> MATERIAL FOR THE TASK

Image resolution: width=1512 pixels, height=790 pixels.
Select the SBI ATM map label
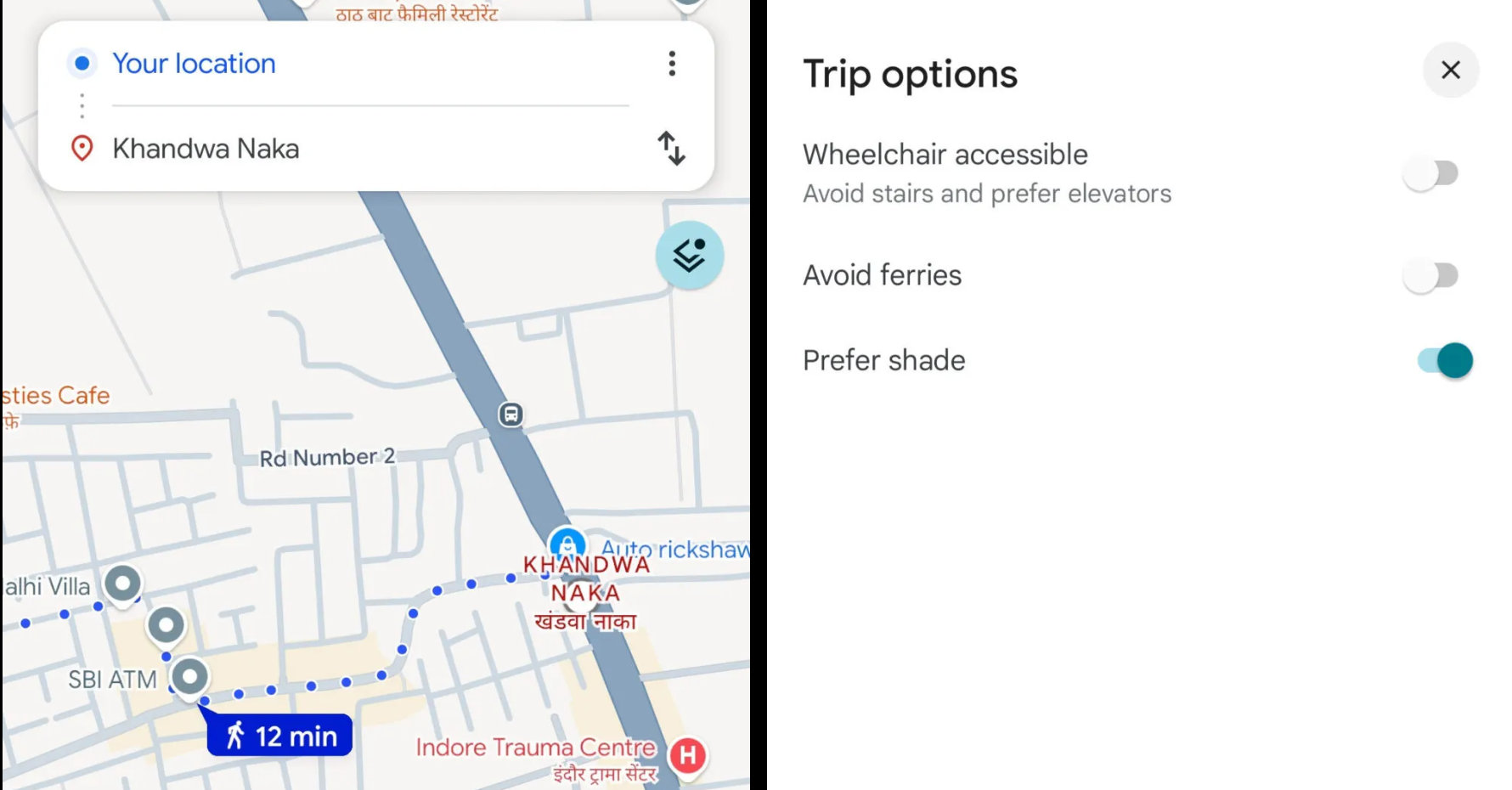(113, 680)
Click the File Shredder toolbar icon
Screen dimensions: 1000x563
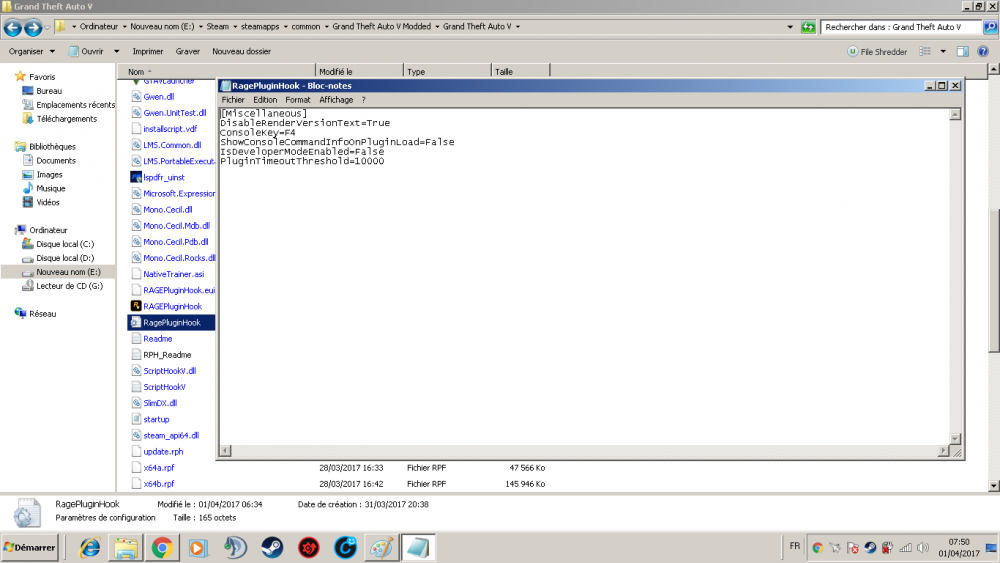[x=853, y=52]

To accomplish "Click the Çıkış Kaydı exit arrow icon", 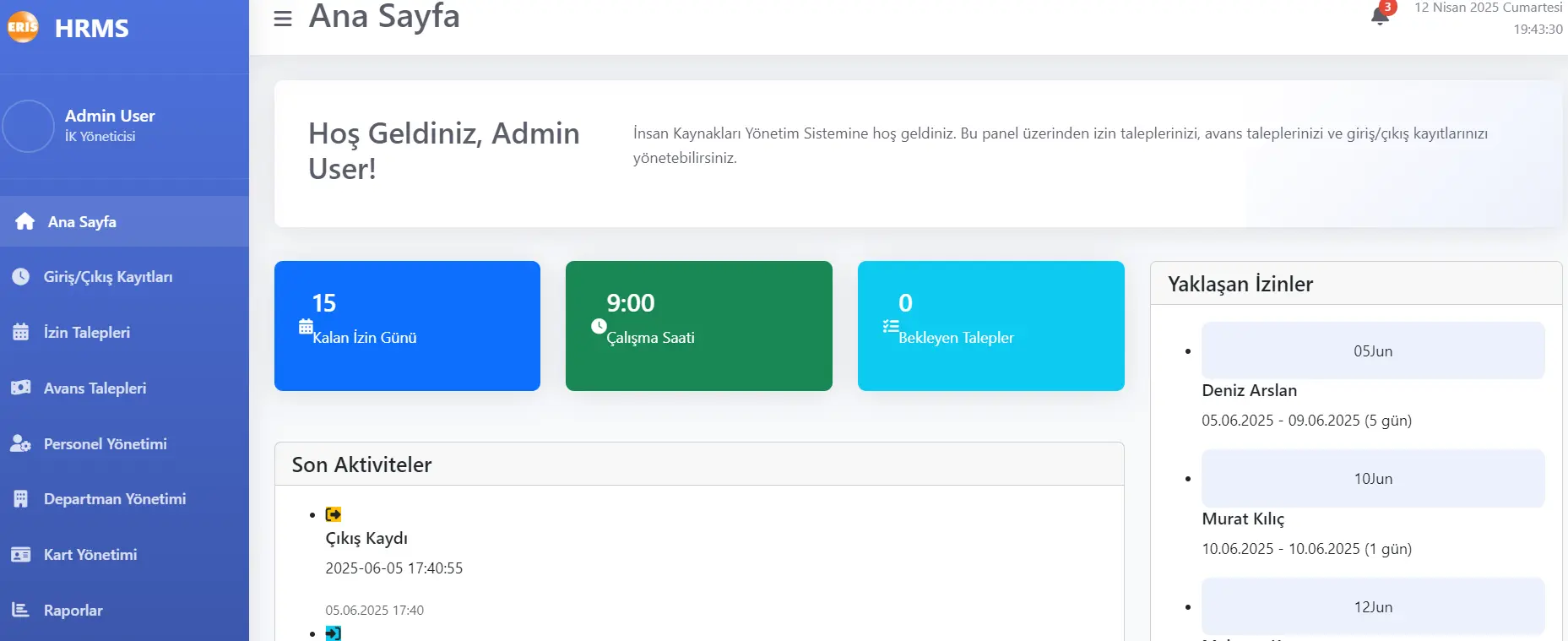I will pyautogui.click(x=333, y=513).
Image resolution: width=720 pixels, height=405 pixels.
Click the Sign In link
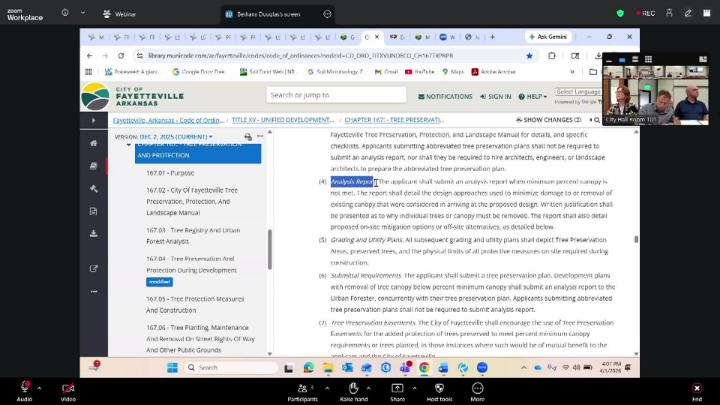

> GIVEN TASK
Return the material word for word, from the line containing "Image resolution: width=720" through the end of the material, and leave the picture out.

> SOLUTION TO THE EXERCISE
Image resolution: width=720 pixels, height=405 pixels.
Click the Sign In link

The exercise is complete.